▶ _Exercise data_
* * *

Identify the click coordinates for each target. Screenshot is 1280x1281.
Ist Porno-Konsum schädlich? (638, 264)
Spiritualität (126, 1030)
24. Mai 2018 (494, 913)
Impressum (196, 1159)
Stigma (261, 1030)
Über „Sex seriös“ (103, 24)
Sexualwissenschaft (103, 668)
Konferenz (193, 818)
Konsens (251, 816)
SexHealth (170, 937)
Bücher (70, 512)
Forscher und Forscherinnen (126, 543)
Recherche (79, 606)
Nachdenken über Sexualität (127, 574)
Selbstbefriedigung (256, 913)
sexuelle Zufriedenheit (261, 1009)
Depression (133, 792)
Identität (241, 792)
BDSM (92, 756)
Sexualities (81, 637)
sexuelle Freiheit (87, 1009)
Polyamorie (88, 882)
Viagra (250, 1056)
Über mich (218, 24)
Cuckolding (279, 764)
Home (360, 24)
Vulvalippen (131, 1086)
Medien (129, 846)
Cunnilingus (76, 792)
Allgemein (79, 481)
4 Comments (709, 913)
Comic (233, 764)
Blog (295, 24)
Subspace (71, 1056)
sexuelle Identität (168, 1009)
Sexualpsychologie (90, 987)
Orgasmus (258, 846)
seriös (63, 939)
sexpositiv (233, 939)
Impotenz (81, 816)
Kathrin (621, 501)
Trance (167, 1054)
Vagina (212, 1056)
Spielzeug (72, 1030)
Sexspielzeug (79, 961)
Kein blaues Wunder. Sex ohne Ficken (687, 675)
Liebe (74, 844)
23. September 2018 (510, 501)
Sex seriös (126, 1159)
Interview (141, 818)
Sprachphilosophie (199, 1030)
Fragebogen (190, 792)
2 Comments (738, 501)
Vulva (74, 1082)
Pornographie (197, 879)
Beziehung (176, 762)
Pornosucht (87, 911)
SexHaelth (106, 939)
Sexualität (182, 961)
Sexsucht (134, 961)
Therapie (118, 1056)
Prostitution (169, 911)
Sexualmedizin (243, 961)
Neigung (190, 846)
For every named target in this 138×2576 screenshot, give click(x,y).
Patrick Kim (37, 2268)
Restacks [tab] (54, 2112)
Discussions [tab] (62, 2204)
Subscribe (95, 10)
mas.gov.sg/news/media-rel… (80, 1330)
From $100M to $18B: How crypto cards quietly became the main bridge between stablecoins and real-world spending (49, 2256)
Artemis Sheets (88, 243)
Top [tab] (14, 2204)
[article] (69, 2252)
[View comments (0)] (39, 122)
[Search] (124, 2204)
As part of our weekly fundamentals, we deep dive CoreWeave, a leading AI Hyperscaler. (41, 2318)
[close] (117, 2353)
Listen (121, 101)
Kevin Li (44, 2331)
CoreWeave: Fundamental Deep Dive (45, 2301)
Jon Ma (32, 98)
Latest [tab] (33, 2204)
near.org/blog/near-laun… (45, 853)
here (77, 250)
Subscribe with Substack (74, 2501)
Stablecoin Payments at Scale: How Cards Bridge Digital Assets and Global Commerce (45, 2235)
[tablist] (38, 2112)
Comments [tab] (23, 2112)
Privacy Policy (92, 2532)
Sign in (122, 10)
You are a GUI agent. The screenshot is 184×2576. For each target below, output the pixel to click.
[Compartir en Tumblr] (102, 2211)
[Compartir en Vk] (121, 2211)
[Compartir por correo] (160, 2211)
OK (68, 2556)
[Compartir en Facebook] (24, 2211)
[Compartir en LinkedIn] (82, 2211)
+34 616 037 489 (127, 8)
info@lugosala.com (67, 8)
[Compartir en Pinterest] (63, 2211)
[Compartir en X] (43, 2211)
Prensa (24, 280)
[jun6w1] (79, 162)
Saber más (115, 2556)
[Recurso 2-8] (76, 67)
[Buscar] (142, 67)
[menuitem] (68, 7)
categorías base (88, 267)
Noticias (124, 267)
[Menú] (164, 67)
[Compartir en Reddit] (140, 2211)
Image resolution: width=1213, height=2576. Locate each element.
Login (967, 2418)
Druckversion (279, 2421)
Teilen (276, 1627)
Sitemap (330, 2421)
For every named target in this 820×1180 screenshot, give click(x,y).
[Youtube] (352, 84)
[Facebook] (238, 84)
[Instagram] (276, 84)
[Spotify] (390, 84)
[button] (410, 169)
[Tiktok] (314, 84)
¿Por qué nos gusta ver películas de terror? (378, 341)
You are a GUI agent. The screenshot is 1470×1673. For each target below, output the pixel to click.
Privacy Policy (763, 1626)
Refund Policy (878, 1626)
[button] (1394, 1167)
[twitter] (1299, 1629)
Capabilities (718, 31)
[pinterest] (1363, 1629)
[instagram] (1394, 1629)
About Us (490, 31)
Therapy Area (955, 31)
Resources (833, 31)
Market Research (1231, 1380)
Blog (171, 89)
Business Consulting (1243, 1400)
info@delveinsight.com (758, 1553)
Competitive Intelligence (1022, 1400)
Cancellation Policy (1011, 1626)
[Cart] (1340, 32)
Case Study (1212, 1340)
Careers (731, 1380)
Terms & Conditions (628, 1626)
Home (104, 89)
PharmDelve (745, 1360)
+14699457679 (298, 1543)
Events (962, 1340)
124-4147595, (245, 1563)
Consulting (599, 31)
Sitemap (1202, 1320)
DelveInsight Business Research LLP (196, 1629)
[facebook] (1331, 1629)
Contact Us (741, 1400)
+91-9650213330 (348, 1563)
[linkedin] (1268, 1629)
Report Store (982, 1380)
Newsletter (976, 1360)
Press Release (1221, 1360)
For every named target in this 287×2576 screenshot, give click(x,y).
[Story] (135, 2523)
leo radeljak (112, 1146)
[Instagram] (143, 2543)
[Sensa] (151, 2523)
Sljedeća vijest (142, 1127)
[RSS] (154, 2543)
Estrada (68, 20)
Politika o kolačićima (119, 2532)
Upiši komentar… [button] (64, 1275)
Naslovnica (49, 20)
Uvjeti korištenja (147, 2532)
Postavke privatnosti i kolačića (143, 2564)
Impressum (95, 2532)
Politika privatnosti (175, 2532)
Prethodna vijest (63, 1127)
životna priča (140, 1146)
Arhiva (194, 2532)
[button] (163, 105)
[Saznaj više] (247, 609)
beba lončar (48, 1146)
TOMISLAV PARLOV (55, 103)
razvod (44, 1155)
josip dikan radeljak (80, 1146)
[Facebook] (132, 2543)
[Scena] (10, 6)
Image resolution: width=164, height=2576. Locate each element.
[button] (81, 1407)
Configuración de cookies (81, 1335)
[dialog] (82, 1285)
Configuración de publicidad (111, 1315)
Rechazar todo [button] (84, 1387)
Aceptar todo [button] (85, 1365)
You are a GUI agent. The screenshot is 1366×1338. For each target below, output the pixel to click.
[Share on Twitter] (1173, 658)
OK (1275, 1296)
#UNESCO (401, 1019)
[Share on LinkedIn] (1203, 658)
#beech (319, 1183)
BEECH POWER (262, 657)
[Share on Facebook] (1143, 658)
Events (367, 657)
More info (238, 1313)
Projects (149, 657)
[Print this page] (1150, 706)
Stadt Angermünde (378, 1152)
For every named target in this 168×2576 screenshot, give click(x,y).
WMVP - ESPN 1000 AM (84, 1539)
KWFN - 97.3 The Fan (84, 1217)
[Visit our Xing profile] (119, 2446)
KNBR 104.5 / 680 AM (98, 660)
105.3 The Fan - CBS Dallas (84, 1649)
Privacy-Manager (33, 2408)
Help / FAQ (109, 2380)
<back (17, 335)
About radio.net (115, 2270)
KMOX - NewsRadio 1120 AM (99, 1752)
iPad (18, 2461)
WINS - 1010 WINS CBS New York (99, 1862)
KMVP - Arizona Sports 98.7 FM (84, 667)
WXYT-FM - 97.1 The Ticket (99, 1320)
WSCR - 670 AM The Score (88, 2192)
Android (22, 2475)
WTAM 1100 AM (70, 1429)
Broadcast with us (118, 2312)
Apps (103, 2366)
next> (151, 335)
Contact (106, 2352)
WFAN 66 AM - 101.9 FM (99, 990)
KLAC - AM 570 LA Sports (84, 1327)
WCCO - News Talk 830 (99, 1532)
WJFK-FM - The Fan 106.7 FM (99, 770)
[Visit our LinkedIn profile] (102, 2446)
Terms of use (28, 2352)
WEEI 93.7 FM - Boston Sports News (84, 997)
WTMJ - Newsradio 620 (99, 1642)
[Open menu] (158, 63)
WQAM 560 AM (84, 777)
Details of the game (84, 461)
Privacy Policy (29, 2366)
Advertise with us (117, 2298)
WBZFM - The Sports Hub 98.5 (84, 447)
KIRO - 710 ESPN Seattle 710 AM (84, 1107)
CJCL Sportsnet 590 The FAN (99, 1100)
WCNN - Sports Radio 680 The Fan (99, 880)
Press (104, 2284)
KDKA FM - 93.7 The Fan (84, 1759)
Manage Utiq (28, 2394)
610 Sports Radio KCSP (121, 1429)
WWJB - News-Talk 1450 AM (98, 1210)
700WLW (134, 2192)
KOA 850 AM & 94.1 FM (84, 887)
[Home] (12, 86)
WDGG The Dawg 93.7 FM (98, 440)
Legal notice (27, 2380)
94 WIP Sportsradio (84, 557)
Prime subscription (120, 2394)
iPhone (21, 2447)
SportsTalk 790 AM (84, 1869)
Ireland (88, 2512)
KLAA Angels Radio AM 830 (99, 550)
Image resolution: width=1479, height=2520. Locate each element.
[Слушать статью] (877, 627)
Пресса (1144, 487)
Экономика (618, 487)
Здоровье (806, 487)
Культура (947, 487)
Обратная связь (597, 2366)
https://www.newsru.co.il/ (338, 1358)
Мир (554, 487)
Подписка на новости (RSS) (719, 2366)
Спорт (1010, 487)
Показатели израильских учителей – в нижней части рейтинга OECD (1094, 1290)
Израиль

* * *

▶ _To do_
Your answer should be each line of the data that contains the word "named", copied as it stands.

▶ _Completed exercise_
For every named target in this 138×2576 screenshot, give click(x,y).
For every named target in this 820×1180 screenshot, give click(x,y).
For every named target in this 287×2576 screenshot, give click(x,y).
For every named target in this 168×2576 screenshot, give click(x,y).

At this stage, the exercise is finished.